Exploring Southern Vietnam: From Saigon's Pulse to Delta Life and Underground History in Vietnam


Ho Chi Minh City, still affectionately called Saigon by many, is a truly dynamic and fast-paced city that captivates visitors with its unique blend of influences. Its character is a fascinating mix of elegant French colonial architecture, vibrant Chinese influences evident in its temples and districts, and numerous traditional temples scattered throughout the urban landscape, reflecting layers of history and culture.






Upon arrival, we wasted no time diving into the heart of the city. We visited iconic landmarks like the grand Notre Dame Cathedral, built in 1877, and the historic Central Post Office, an impressive colonial-era building reportedly designed by Gustave Eiffel. These structures stand as beautiful reminders of the French colonial period, their elegant facades and spacious interiors offering a glimpse into a different era amidst the city's modern energy. We finished our first day with a trip to Ben Thanh Market, a bustling central market that is a hub of activity. Here, we enjoyed the lively atmosphere, engaging in some bargain shopping for souvenirs and local goods, and perhaps most importantly, trying some delicious local food from the numerous hawker stalls – the vibrant sights, sounds of cooking, and tempting aromas creating a wonderful sensory experience.







Our stay in the city was made comfortable at the Duxton Hotel, located near Dong Khoi road. This street is often compared to Orchard Road in Singapore, known for its upscale feel and array of shops and eateries. Dong Khoi is indeed pretty with its wide sidewalks, green trees lining the road, and a concentration of small boutique shops, restaurants, and hotels, leading all the way down to the Saigon River. It's a great street for a leisurely stroll, offering a blend of modern commerce and historical architecture, as it also houses some of the oldest colonial style buildings in Saigon. A walk up and down this street is a must to soak in the atmosphere and, as we did, it provided a convenient place for comparison shopping for local tours for the next day, where we successfully found some real good ones.

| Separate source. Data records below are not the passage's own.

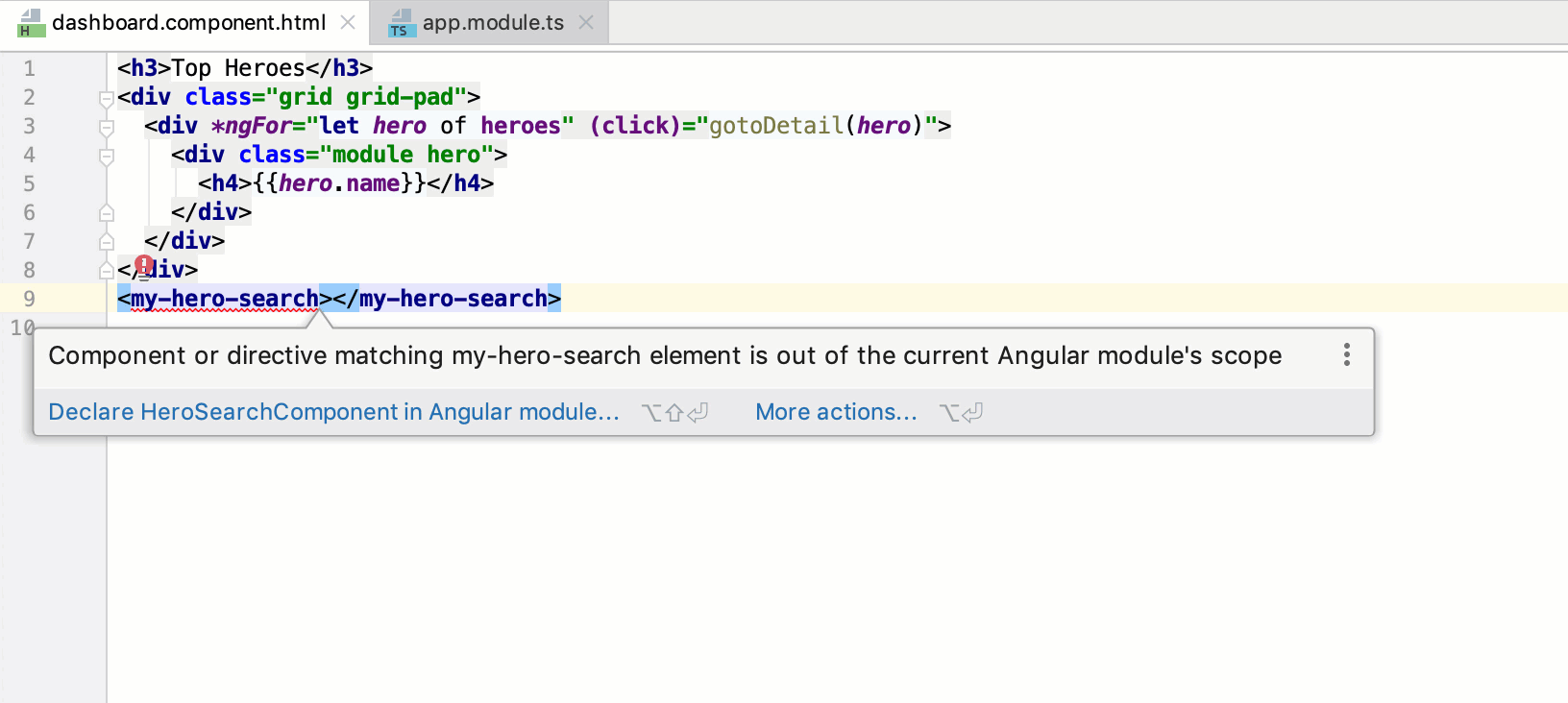Open the tooltip's three-dot options menu
This screenshot has height=703, width=1568.
coord(1347,355)
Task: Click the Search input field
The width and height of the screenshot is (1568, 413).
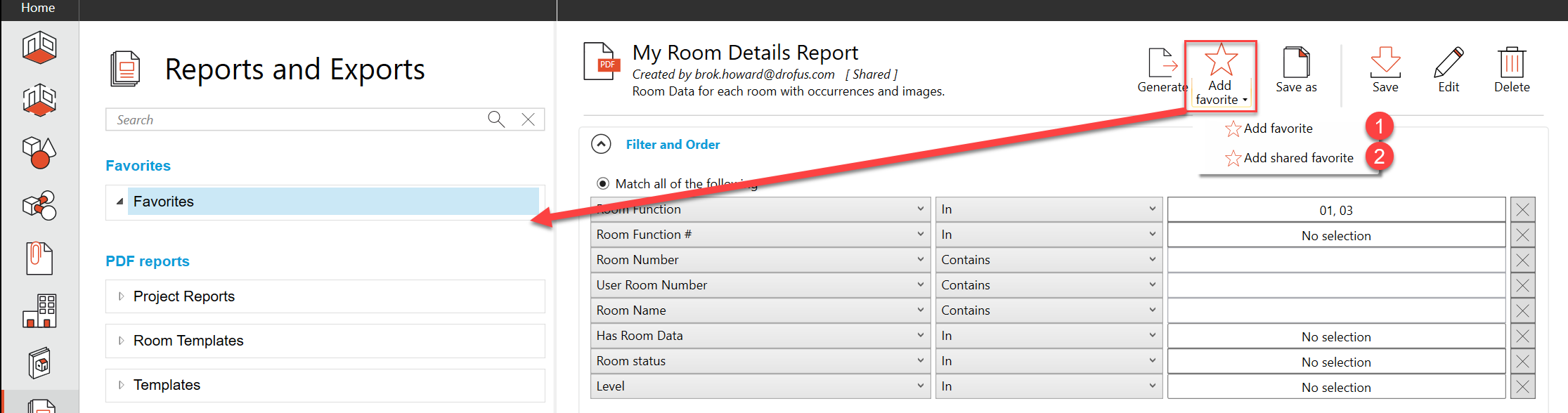Action: point(295,119)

The next day, we joined a local tour for a day trip to the Mekong Delta, starting with My Tho, known as the closest Mekong Delta city to Saigon. The journey into the delta began with a cruise along the expansive Mekong River by motorized boat. My Tho itself has an interesting history, founded by Chinese immigrants in the 17th century and historically prospering on the back of its fertile orchards and rice crops. It was also an important commercial and strategic center during both French colonial times and the Vietnam War, even having a connection to figures like John Paul Vann, the subject of Neil Sheehan's monumental book. A highlight of the delta experience was transferring to a traditional row boat for a ride along the smaller, winding creeks. This offered a more intimate perspective, navigating narrow waterways often shaded by lush greenery, passing by quiet villages of Ben Tre Province and cruising along the edge of Phoenix island. Along the way, we stopped to see local industries, such as handicrafts made from coconut trees (perhaps seeing items being woven or carved) and visited a honey bee keeping farm where we got to see the bees at work and, most deliciously, tried the fresh honey. We also explored tropical orchards, seeing a variety of fruits growing before getting to try the tropical fruit itself – a burst of fresh flavors. For lunch, we enjoyed a meal at a local restaurant, featuring the popularly known Elephant Ear fish, a uniquely presented fish, along with other delicious Vietnamese dishes, providing an authentic taste of delta cuisine.







On our third day, we hired a car for a longer trip to explore sites outside the immediate city. Our first stop was Tay Ninh to see the incredibly unique and ornate temple of Cao Dai. This temple is a striking architectural representation of the Cao Dai religion, which fascinatingly combines elements from Buddhism, Christianity, Taoism, and Confucianism. The temple's design is vibrant and eclectic, reflecting this synthesis of faiths. Later in the day, we made a significant stop for a visit to the Cu Chi Tunnels, located about 70 kilometers North West of downtown HCMC. Built starting in 1948, this intricate network of underground passages evolved into an extensive underground city, featuring living areas, kitchens with hidden chimneys, storage rooms, weapons factories, field hospitals, and command centers. It is astonishing to learn that in places, this complex housed up to 10,000 people who virtually lived underground for years during periods of conflict. The tunnel system served as a crucial army base during the Vietnamese-American War, playing a vital strategic role. Visiting the tunnels today offers a powerful, albeit sobering, experience – seeing the incredibly narrow entrances (some disguised by traps), crawling through sections of the cramped tunnels (for those who choose to), and learning about the incredible ingenuity and hardship faced by the people who lived and fought there. It's a compelling reminder of the region's challenging history.







Our time in Southern Vietnam provided a rich and varied travel experience, from the dynamic energy and colonial history of Ho Chi Minh City to the peaceful waterways and local life of the Mekong Delta, the spiritual uniqueness of the Cao Dai temple, and the profound historical lessons learned at the Cu Chi Tunnels. It offered a deep dive into the country's culture, history, and landscape.